O rei sentiu seu lobo rosnar e estava prestes a repreendê-la por tentar impedi-lo de ver sua mulher, contudo, recebeu um olhar significativo e caloroso se seu eunuco, acabando por decidir que controlaria sua vontade de vê-la por algum momento e a deixaria ter seu descanso merecido.
Pigarreou, levando suas mãos para as costas e virou-se, após olhar uma última vez para a porta.
— Vamos. — Ordenou para seus servos, que logo o seguiram de volta aos aposentos do rei.
Sim, controlaria a impaciência por hora, e logo poderia ter seus dois amados ao seu lado.
Ou, era o que pensava.
• • •
Na varanda de sua casa, ele acendeu o charuto que tinha em mãos e passou a tragá-lo lentamente, liberando a fumaça acinzentada por entre seus lábios e vendo-a tornar-se nada no ar.
Arqueou a sobrancelha, atento, ao ouvir passos vindo por trás de si. Não deu-se ao trabalho de mover-se, apenas esperou que a pessoa se aproximasse. Notou quando o recém chegado curvou-se para si e logo após, fitou-o de baixo.
— Desculpe a demora, senhor. Meus homens avisaram-me à poucos minutos do recém acontecimento no palácio real. — Ele explicou-lhe.

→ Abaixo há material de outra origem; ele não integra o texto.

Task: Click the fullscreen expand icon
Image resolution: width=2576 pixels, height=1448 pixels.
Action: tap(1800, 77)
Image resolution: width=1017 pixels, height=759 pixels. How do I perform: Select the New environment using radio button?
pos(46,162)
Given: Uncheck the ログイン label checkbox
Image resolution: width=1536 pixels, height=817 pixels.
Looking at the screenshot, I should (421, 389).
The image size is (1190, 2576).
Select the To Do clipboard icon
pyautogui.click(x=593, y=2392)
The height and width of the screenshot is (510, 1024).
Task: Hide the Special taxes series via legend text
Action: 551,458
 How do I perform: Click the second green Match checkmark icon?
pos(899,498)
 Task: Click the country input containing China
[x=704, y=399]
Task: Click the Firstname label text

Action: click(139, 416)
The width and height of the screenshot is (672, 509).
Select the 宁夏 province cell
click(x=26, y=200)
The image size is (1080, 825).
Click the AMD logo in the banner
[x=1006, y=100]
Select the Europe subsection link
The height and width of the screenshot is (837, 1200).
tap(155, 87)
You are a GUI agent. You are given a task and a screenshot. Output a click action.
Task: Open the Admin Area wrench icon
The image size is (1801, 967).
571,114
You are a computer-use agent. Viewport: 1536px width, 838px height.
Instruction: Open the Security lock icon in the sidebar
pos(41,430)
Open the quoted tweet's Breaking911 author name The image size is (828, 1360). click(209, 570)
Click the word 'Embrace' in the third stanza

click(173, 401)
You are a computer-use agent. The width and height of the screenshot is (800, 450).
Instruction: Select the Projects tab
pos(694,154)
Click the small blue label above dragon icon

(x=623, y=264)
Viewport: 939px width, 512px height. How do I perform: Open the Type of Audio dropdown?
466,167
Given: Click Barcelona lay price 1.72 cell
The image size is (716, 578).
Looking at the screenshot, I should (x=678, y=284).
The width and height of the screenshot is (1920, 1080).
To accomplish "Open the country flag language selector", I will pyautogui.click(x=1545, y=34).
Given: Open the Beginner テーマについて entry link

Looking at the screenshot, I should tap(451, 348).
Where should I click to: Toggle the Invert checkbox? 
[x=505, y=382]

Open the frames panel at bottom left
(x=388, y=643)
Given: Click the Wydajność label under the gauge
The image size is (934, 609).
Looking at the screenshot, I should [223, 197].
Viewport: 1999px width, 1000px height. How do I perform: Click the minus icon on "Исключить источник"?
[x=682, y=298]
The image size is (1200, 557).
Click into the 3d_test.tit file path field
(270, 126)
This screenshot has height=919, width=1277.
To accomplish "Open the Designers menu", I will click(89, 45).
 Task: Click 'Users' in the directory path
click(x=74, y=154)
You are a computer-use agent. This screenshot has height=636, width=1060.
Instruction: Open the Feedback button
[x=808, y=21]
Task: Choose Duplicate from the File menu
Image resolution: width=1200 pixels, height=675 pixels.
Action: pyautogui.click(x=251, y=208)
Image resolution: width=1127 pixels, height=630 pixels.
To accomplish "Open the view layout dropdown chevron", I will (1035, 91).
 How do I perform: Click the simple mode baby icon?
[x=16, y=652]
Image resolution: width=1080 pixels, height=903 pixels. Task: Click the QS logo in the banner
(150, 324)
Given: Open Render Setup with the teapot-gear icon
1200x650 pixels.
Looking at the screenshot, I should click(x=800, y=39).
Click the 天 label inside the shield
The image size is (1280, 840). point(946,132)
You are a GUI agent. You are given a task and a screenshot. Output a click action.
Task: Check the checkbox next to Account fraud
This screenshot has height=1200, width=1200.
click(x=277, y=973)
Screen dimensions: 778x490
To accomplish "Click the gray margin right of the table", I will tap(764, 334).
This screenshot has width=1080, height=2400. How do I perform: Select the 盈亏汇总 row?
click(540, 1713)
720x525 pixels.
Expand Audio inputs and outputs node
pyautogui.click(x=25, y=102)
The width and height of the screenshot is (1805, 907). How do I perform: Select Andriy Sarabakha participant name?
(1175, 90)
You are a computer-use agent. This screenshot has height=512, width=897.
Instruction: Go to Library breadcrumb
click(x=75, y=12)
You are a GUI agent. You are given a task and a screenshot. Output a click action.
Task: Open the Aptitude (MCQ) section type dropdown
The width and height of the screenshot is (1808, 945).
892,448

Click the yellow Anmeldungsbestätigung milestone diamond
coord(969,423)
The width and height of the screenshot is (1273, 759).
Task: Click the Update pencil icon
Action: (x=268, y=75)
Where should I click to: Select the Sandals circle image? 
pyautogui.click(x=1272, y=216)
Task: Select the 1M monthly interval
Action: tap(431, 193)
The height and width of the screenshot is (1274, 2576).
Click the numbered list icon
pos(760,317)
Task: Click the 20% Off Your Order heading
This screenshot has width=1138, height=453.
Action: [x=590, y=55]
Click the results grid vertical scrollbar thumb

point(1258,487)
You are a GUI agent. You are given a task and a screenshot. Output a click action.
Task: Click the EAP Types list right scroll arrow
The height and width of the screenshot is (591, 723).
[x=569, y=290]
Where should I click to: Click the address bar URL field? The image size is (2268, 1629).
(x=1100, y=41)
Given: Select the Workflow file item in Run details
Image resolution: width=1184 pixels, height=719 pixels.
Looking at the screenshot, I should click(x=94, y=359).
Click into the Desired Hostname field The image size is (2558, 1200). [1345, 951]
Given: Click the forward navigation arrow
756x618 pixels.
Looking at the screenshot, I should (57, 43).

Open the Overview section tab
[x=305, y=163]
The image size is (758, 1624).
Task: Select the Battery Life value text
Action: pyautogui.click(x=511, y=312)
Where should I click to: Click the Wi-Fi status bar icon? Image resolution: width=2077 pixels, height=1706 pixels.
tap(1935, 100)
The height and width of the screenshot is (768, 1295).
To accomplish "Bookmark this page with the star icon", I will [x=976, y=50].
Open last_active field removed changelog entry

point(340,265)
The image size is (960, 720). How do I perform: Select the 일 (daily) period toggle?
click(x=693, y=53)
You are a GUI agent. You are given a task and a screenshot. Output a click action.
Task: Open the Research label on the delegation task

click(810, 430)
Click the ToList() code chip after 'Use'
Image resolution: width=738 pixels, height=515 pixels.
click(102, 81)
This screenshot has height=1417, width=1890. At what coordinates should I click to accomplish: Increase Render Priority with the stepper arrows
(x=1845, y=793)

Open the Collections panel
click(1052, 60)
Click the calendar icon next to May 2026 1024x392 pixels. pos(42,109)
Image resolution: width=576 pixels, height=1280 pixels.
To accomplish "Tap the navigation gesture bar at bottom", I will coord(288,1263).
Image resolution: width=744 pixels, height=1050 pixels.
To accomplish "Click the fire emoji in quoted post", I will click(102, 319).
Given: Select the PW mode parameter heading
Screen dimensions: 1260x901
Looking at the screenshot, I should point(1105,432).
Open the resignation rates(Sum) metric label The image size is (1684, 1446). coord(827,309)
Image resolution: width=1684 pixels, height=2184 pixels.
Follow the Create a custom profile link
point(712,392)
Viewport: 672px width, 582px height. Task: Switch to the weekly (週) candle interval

O homem deu mais uma tragada em sua nicotina e deixou que os resquícios dela caíssem sobre o cinzeiro de prata que descansava sobre uma pequena mesa do local, antes de acenar com a cabeça, indicando que seu subordinado deveria continuar a falar.
— A rainha deu à luz nesta madrugada. — O rapaz continuou, apertando os lábios um no outro — É um menino, alfa.
O mais velho cerrou o maxilar, apertando suas mãos na barra de suporte de sua varanda. Fechou os olhos, respirando fundo, pouco antes de voltar a abri-los e dizer, sem sequer fitá-lo:
— Já sabe o que fazer.
E não precisou de mais nada para que o garoto se reverenciasse uma vez mais e se retirasse do lugar, deixando-o para trás com um olhar firme e decidido no palácio — cujo qual podia ser visto de onde estava.
Independente do que houvesse, não mudaria sua ordem para determinar o fim daquele novo empecilho que havia surgido em seus planos, todavia, o mundo não é nem um pouco justo e, futuramente, seria o pequeno ômega inocente que dormia no quarto ao lado, quem pagaria graves consequências pelos seus atos.